Послетрапезный час гости провели в библиотеке — расчетливый Дейч знал, куда повлечь Чичерина.

Хозяин показал свои дива: томик Гёте и фолиант Вольтера с автографами авторов, а потом как по команде появилась серия книг, исследующих доблести Ганзы и ганзейцев, — не было более действенного средства приблизить разговор к насущному, чем прикосновение к этим пыльным фолиантам, крытым телячьей кожей, желто–молочной, залитой воском и маслом, ссохшейся, в трещинах.

— Урок бессмертной Ганзы: ничто так не гасит огонь войны, как взаимный интерес, а следовательно, торговля.

— У купцов — хорошая память? — засмеялся Чичерин, в его реплике, как обычно, начисто отсутствовало категорическое — с ним легко было говорить.

— Именно, — подхватил деятельный Дейч. — В наших отношениях со славянским миром был свой золотой век: Ганза… — Он задумался: не иначе, его мысль зашла так далеко, что порядочно смутила и его. — Как у всех крупных явлений в истории, конец Ганзы неоднозначен: одни говорят, что ее сокрушили внутренние распри, другие — деспоты…

— Деспоты?

— Именно. Грозный, например… — Казалось, он и сам был изумлен, что у жизнелюбивой темы оказался такой конец.

— У немцев были свои деспоты, кстати, в их возвышении участвовали и купцы… — заметил Чичерин.

— И могут быть еще, при этом возникнут не без участия купцов, — согласился Дейч — можно подумать, что он вел разговор, чтобы утвердить эту истину: могут быть еще.

Он продолжал держать на своих раскрытых ладонях фолиант в телячьей коже: получалось, что из старинной книги он извлек эту мрачную истину о деспотах, которых вызвали к жизни и купцы.

— Но как предупредить появление деспота? — Он все еще смотрел в раскрытую книгу, точно стремясь найти в ней ответ и на этот вопрос. — Немцы считают: сила в предпочтении. Англичане наоборот: в отсутствии предпочтения.

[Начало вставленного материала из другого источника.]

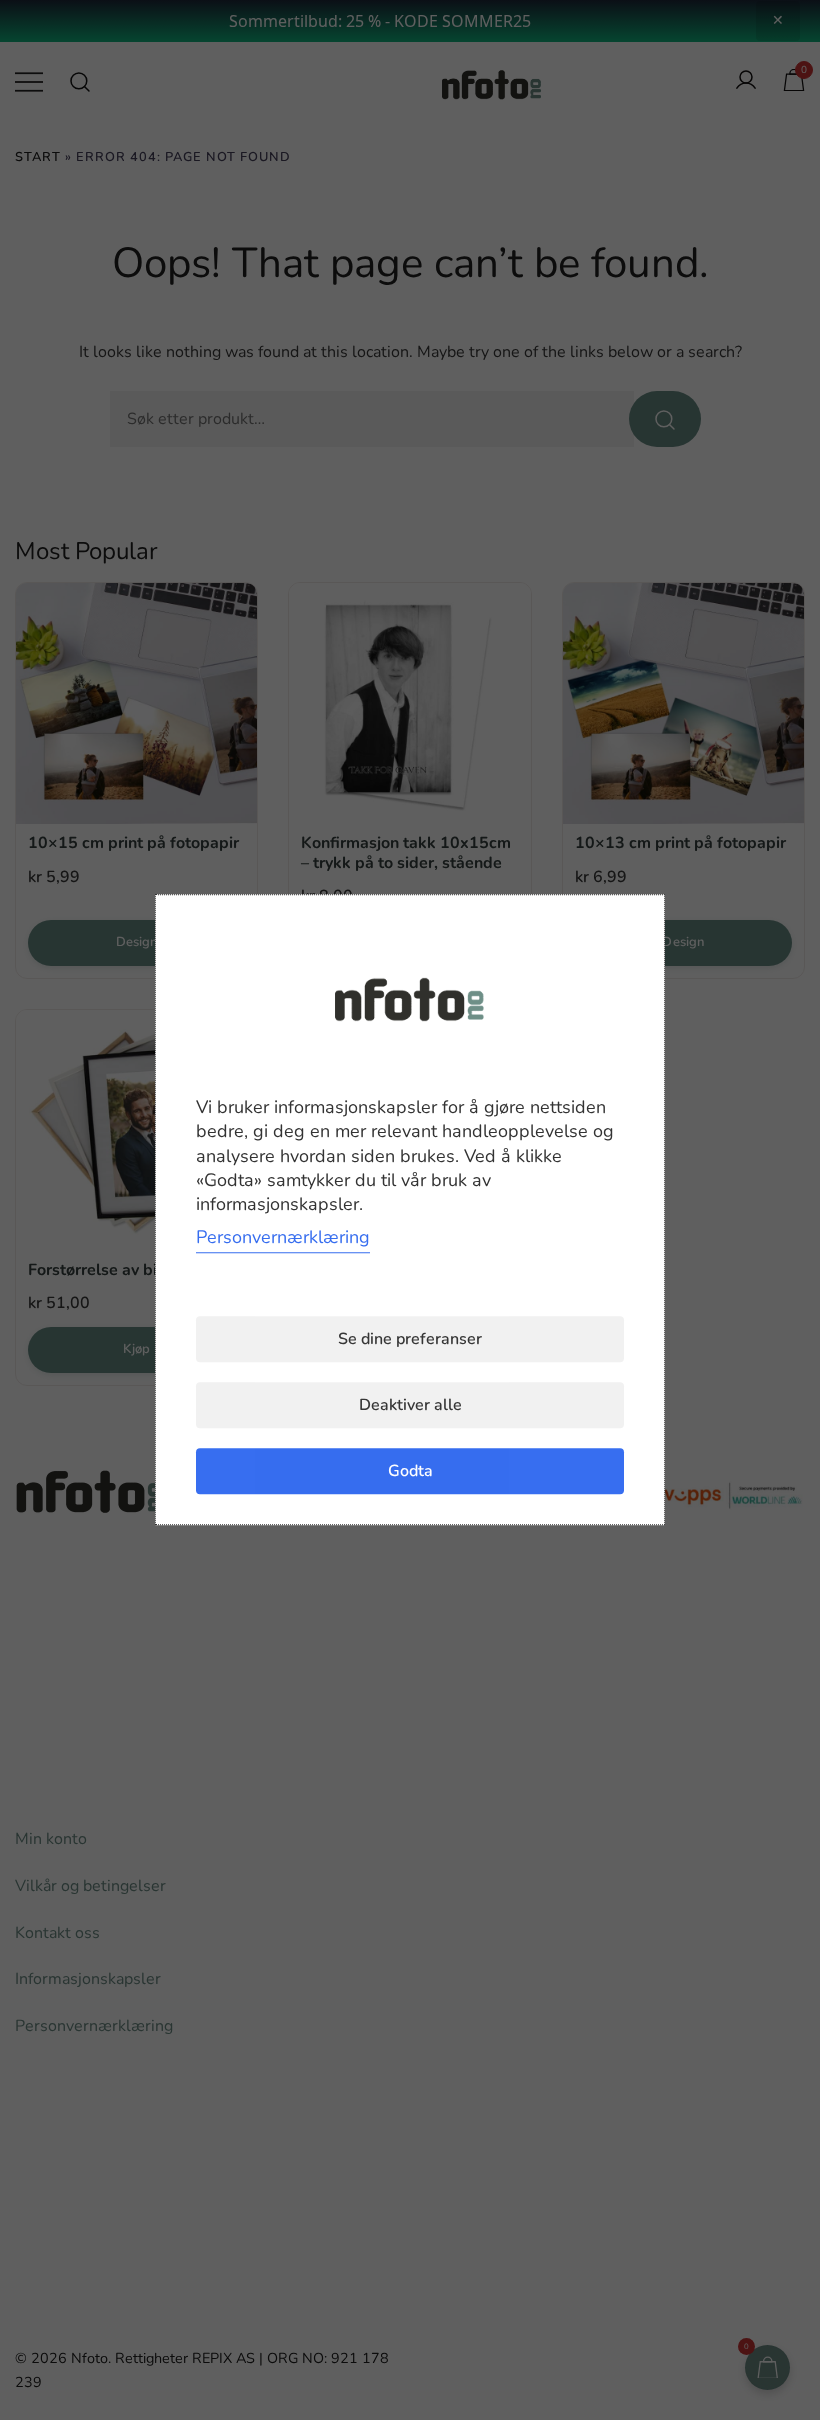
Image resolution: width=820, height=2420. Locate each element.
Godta (410, 1472)
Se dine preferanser (410, 1340)
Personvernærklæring (283, 1238)
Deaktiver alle (410, 1406)
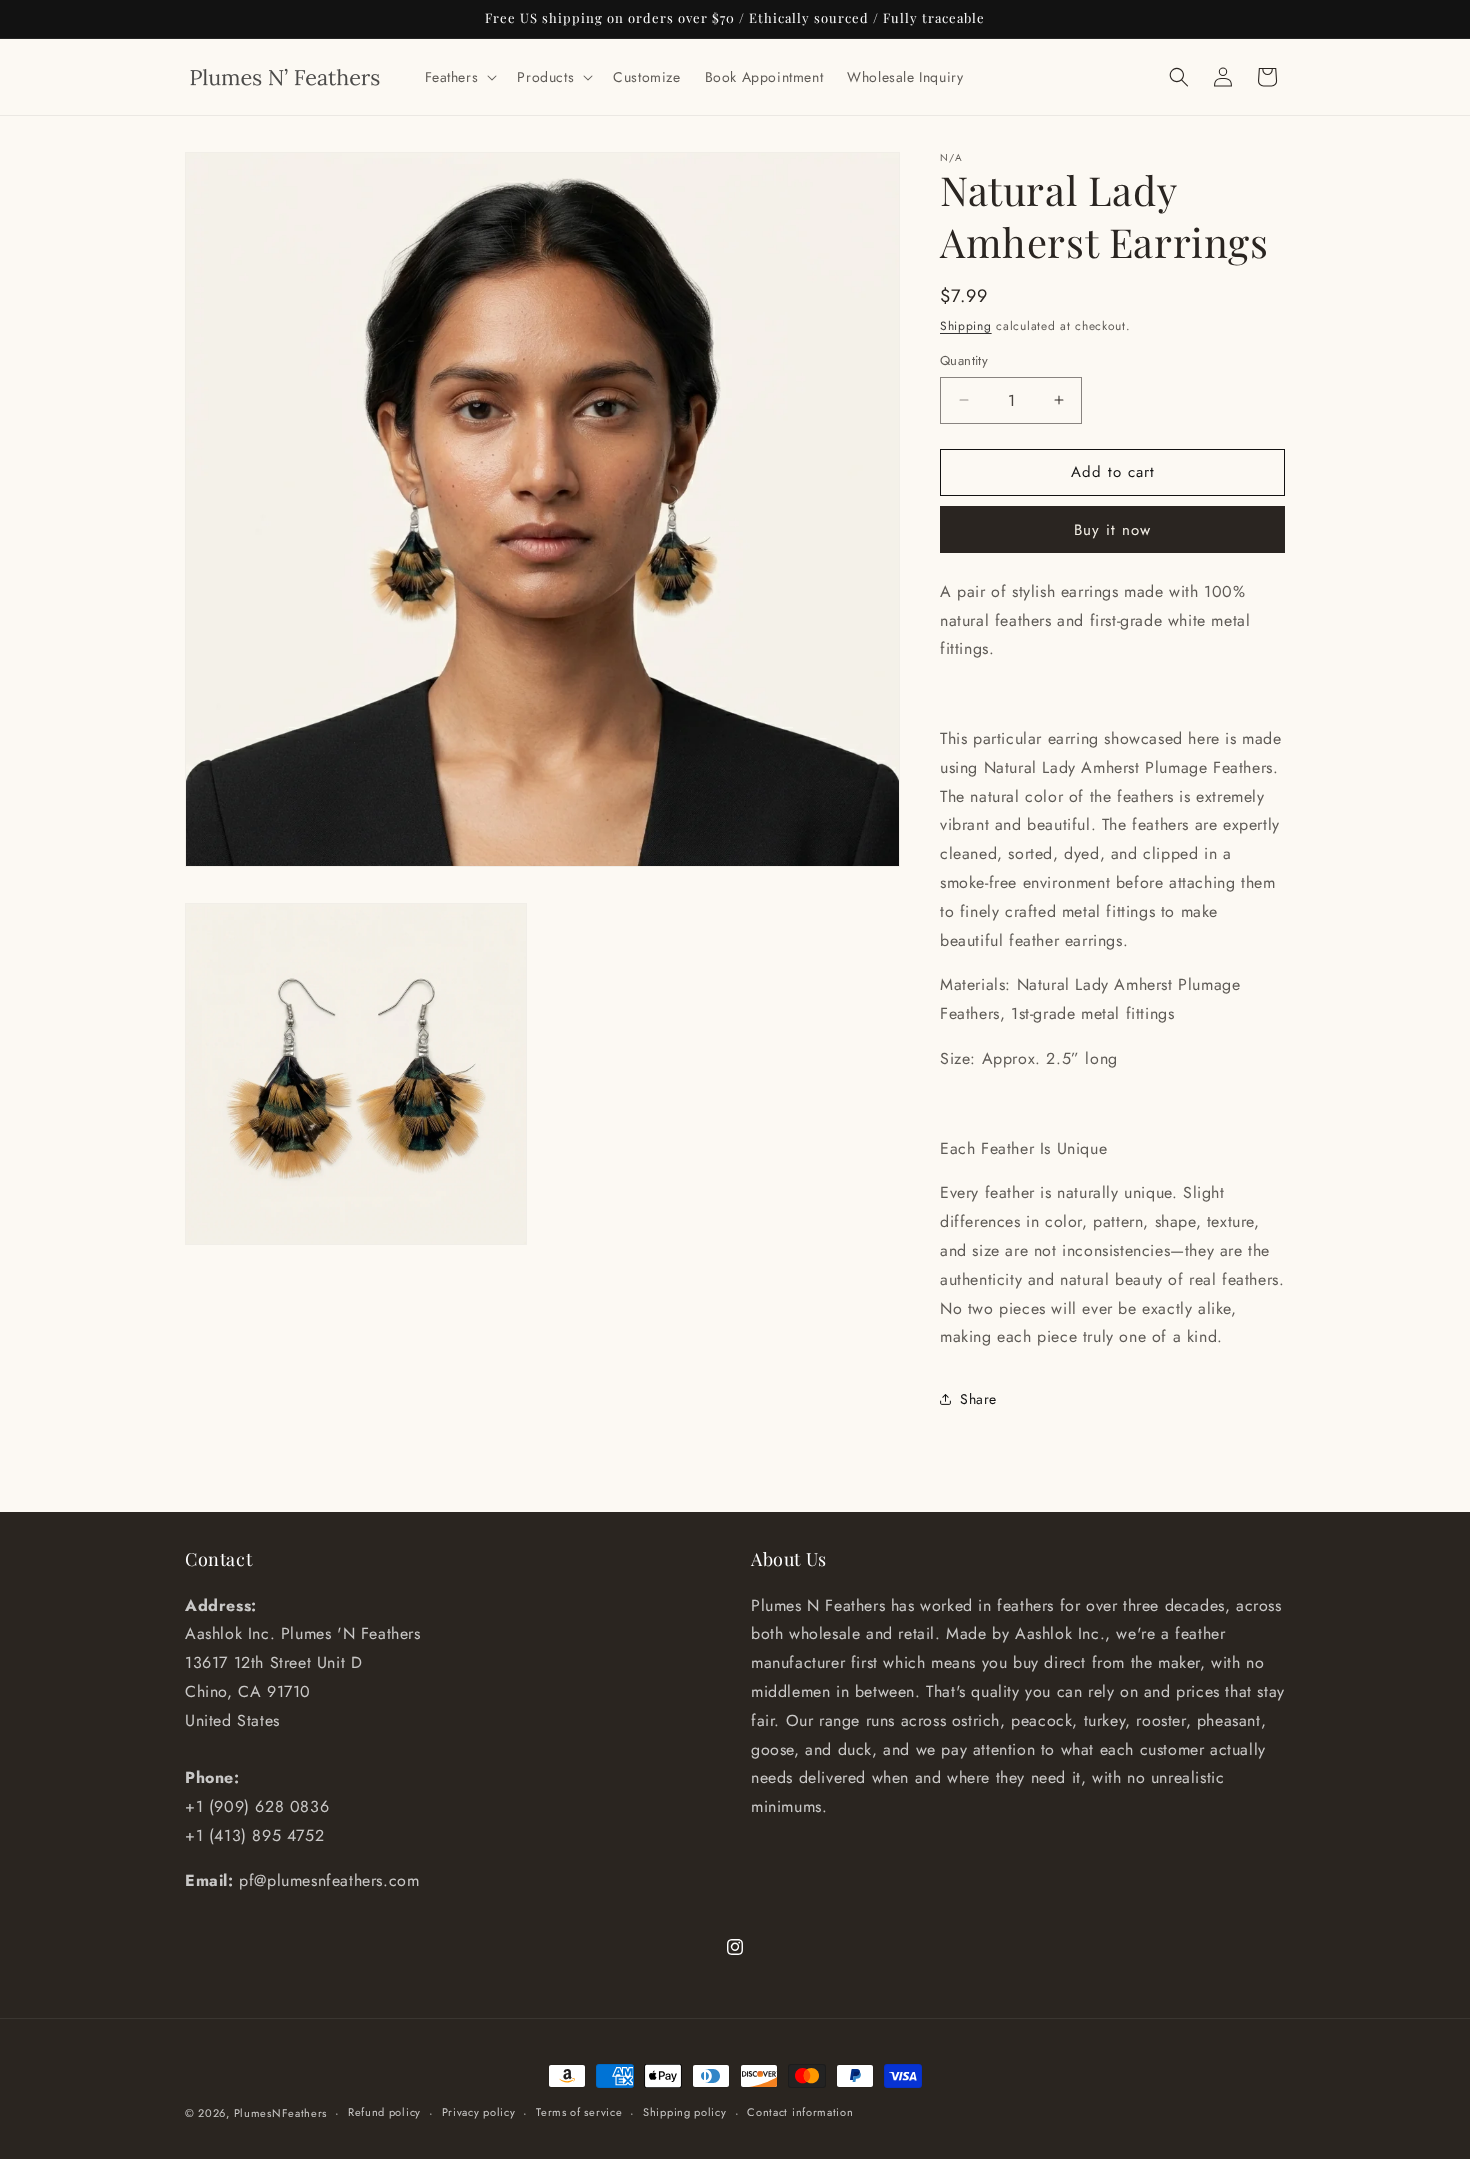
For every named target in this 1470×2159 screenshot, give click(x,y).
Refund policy (384, 2112)
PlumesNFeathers (281, 2113)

— Вы сторонник английской точки зрения? — спросил Чичерин — хозяин сместил разговор в такую сферу, где, как он полагал, хранились ответы на все вопросы.

— Нет, разумеется, но у нас есть сторонники и этого мнения.

— Их много, этих сторонников?

— Они есть, — ответил Дейч.

Выходит, что мы пришли к Дейчу, чтобы познать мнение Мальцана и Ратенау. Очевидно, Мальцан за Ганзу, а следовательно, за предпочтение торговать с русскими, Ратенау — за то, чтобы ни одной из сторон не давать привилегии, а по существу за Антанту, за право иметь дело с англичанами, если быть точными, за преимущество иметь дело с англичанами.

Был смысл повстречать Феликса Дейча — иначе явишься к Иозефу Вирту обезоруженным.

И вновь сумеречная Унтер–ден–Линден. Невысокое небо, подсвеченное нещедрым светом уличных фонарей. Округлые купола соборов, украшенных громоздкой лепниной. Шуршание автомобильных шин по мокрому камню мостовых, сполохи фар, в ярко–желтом свечении которьтх прорвалась тревога.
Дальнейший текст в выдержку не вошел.